TL;DR: how to normalize stream data, given that the whole data set is not available and you are dealing with clustering for evolving environments
Hi! I'm currently studying dynamic clustering for non-stationary data streams. I need to normalize the data because all features should have the same impact in the final clustering, but I don't know how to do it .....
I need to apply a standard normalization. My initial approach was to:
- Fill a buffer with initial data points
- Use those data points to get mean and standard deviation
- Use those measures to normalize the current data points
- Send those points normalized to the algorithm one by one
- Use the previous measures to keep normalizing incoming data points for a while
- Every some time calculate again mean and standard deviation
- Represent the current micro clusters centroids with the new measures (having the older ones it shouldn't be a problem to go back and normalize again)

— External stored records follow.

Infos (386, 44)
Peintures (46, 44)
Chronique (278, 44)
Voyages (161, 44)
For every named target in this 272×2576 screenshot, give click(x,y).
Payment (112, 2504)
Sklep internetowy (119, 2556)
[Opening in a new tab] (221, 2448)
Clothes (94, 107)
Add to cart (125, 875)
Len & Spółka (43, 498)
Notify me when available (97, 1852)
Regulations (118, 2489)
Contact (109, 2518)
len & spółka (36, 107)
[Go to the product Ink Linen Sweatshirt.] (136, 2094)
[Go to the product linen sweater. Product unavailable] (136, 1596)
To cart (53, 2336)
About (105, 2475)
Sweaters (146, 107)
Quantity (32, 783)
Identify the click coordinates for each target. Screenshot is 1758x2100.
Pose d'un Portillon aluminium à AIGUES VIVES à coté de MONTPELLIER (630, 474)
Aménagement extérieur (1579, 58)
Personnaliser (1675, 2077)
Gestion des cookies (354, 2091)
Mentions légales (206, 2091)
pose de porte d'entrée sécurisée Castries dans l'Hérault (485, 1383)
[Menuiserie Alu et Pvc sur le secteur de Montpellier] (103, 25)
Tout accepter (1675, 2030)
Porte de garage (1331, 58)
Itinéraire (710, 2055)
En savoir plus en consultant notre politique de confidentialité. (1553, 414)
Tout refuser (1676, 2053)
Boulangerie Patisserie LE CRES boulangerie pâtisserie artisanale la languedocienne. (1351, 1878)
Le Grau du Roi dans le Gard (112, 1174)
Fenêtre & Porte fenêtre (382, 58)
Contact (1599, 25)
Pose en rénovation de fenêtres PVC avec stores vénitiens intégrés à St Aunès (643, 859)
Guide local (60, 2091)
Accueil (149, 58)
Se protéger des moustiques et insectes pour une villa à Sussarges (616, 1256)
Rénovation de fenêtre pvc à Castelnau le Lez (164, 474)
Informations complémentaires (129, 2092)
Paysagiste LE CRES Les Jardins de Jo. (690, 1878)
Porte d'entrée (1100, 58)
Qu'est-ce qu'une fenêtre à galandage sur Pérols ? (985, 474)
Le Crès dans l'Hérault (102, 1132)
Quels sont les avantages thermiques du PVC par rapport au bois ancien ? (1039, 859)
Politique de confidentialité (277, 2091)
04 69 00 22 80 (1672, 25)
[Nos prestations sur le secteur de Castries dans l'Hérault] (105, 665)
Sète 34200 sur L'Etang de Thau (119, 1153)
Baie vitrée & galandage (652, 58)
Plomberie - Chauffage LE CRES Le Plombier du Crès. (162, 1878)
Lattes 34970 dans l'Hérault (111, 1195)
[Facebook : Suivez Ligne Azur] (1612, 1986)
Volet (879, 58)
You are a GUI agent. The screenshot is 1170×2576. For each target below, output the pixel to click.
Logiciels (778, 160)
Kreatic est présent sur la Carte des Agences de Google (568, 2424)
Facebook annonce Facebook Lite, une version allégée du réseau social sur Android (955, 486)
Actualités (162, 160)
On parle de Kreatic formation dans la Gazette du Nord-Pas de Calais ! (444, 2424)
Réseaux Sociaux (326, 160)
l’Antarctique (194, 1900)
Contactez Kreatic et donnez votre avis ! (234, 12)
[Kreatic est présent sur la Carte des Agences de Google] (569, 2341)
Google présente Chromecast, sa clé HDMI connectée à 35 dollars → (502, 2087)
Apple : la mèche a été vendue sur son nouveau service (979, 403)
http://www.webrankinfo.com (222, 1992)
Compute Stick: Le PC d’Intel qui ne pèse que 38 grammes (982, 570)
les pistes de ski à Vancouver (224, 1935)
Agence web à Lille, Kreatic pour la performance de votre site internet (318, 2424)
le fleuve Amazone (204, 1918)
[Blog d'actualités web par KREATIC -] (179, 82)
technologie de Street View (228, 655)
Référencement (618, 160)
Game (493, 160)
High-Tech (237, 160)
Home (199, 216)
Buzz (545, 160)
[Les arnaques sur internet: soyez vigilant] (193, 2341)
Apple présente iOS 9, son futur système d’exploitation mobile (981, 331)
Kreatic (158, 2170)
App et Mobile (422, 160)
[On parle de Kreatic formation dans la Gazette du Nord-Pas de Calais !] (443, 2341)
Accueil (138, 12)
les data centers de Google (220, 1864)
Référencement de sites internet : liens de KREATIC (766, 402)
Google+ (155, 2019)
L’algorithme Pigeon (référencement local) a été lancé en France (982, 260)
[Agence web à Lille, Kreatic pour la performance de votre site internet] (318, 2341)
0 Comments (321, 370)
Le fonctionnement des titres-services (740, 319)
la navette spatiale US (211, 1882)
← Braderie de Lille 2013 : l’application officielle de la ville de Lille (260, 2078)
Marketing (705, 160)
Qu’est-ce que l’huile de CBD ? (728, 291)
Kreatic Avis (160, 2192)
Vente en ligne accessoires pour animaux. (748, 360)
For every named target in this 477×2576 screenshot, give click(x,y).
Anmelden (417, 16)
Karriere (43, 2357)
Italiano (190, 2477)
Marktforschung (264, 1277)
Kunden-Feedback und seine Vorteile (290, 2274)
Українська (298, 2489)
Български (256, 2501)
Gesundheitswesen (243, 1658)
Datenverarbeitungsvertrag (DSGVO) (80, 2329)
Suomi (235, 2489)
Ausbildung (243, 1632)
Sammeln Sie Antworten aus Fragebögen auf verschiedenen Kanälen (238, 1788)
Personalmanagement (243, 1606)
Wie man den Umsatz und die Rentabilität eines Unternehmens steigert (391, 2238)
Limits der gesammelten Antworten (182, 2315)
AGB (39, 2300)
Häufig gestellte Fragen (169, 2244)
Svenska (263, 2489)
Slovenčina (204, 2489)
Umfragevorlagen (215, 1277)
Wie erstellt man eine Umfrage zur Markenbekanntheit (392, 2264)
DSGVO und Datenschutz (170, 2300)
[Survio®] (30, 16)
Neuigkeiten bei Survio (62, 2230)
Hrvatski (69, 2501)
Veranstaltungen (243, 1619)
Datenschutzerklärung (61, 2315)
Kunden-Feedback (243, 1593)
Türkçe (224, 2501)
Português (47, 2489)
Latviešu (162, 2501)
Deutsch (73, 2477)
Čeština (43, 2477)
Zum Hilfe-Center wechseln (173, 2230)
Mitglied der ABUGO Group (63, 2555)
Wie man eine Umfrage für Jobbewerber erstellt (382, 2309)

- Use the new measures to keep normalizing incoming data points for a while
- And so on ....
The thing is that normalizing the data should not get involved with what the clustering algorithm does ... I mean, you are not able to tell the clustering algorithm 'ok, the micro clusters you have till now need to be normalized with this new mean and stdev' ... I mean, I developed an algorithm and I could do this, but I am also using existing algorithms (clustream and denstream) and it does not feel right to me to modify them to be able to do this ....
Any ideas?
TIA